Equity Market Rebounds After September Sell-Off
Stock markets remained volatile during October, once again changing direction as investors shifted their views. After declining -9.2% during September, the S&P 500 gained +8.1% during October. Likewise, the Russell 2000 Index of small cap stocks reversed direction, returning +11.2% during October after declining -9.7% during September. In the credit market, high yield corporate bonds outperformed as credit spreads tightened, while investment grade bonds produced a slight loss as Treasury yields continued to move higher. A comparison of September and October performance trends highlights the sharp reversal in market sentiment and the resulting risk-on market rally.
Uncertain Federal Reserve Policy Continues to Drive Market Volatility
Increased stock and bond market volatility is attributed to uncertain Federal Reserve policy. Why? The terminal rate, which represents the forecasted rate at which interest rate hikes will stop, constantly changes as new information is available. A higher terminal rate is more restrictive on economic activity and implies lower stock valuations, while a lower terminal rate is less economically restrictive and implies higher stock valuations. As the market’s terminal rate forecast moves up and down, stocks and bonds also move to price in the new terminal rate. It’s a messy process.

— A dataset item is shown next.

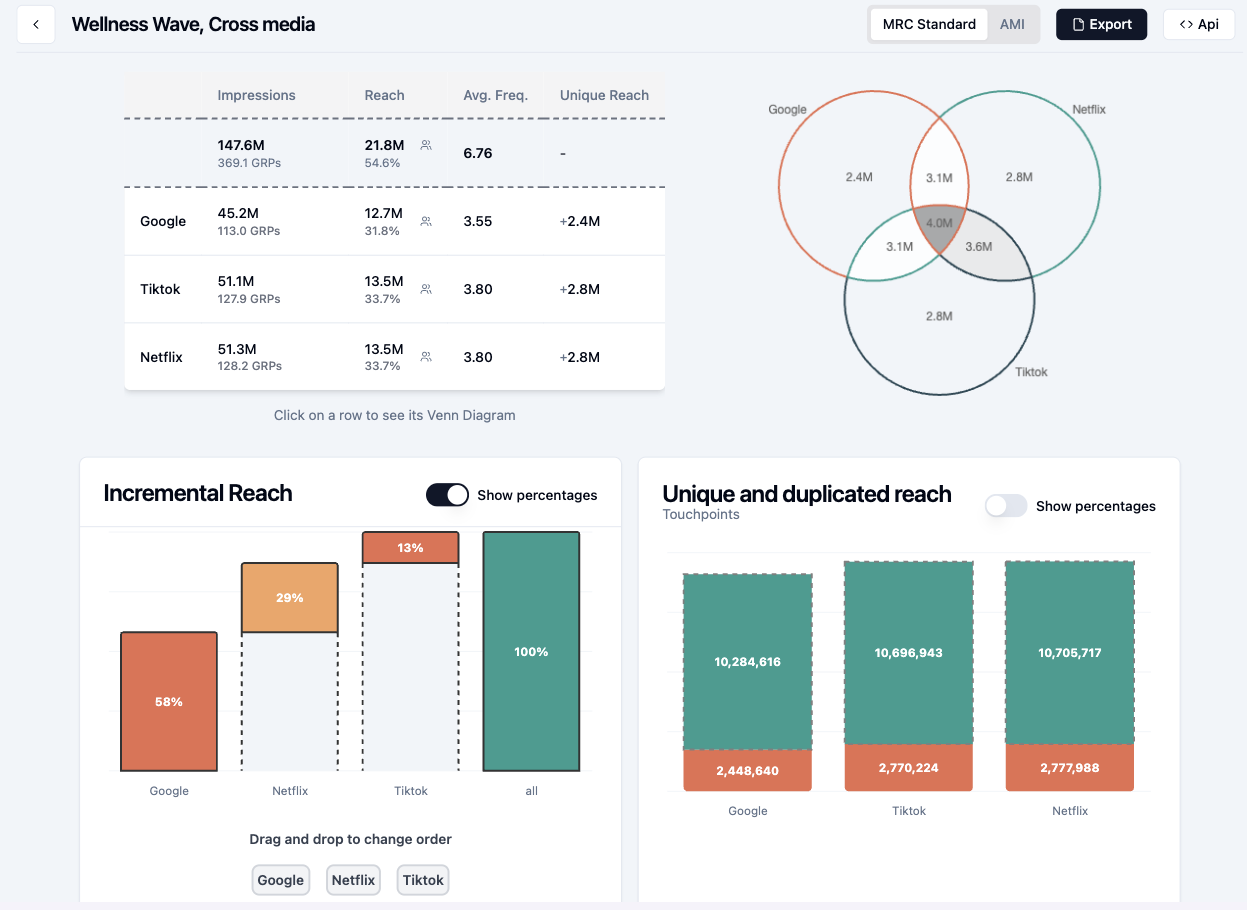Image resolution: width=1247 pixels, height=910 pixels.
Task: Click the audience reach icon in the totals row
Action: [426, 145]
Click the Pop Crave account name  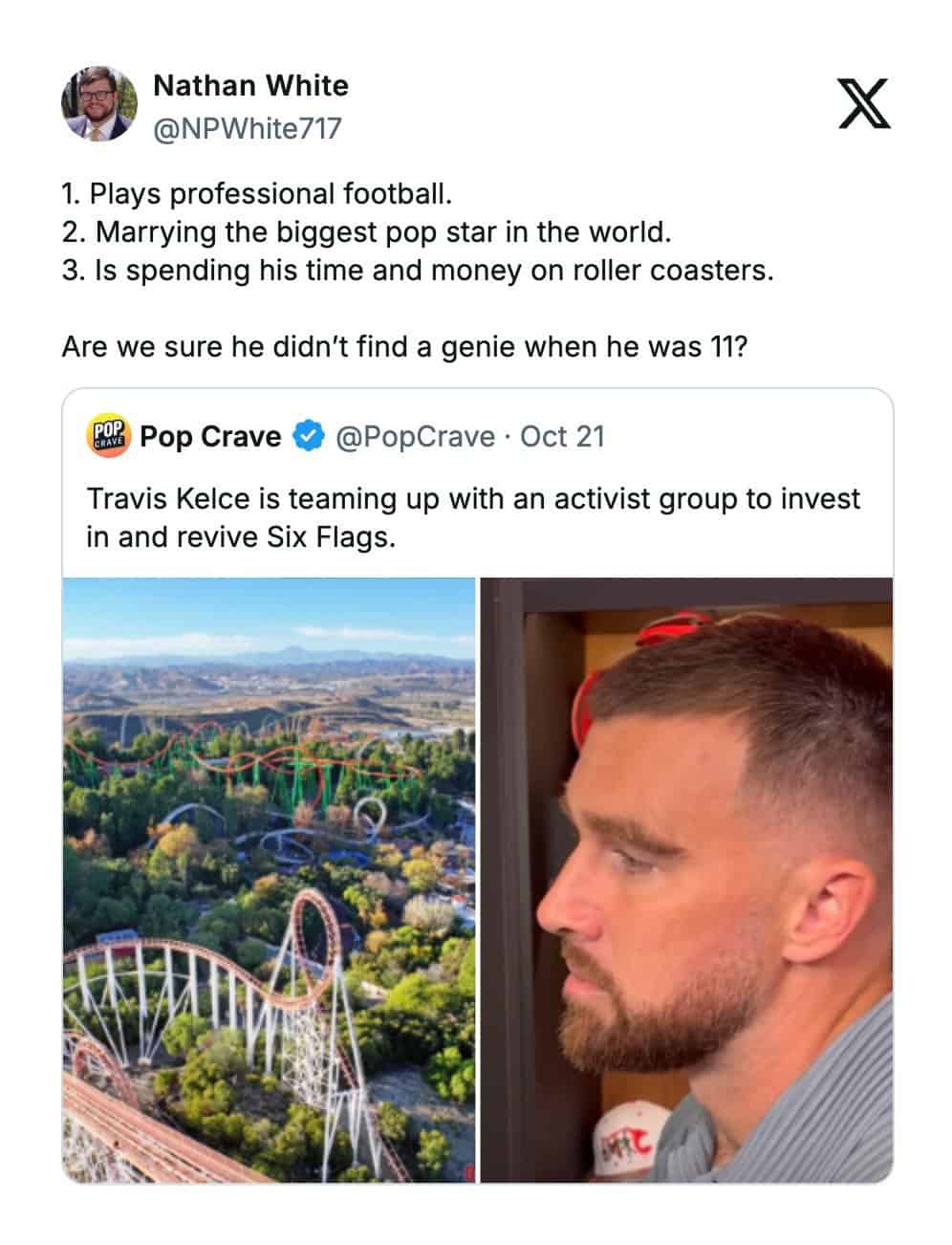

The October equity market rally was driven by the concept of a ‘Fed pivot’, which is defined as a reversal in Federal Reserve policy. The pivot concept gained steam recently as Fed officials started to debate when and how to stop raising interest rates, which the market interpreted as fewer rate hikes and a lower terminal rate. Stocks traded higher as the market priced in a lower terminal rate. Is the new projected terminal rate correct? It’s difficult to say, and the market likely isn’t done guessing. Until the direction of Fed policy is clearer, the market’s projected terminal rate will continue to fluctuate. This means volatility could remain elevated in coming months.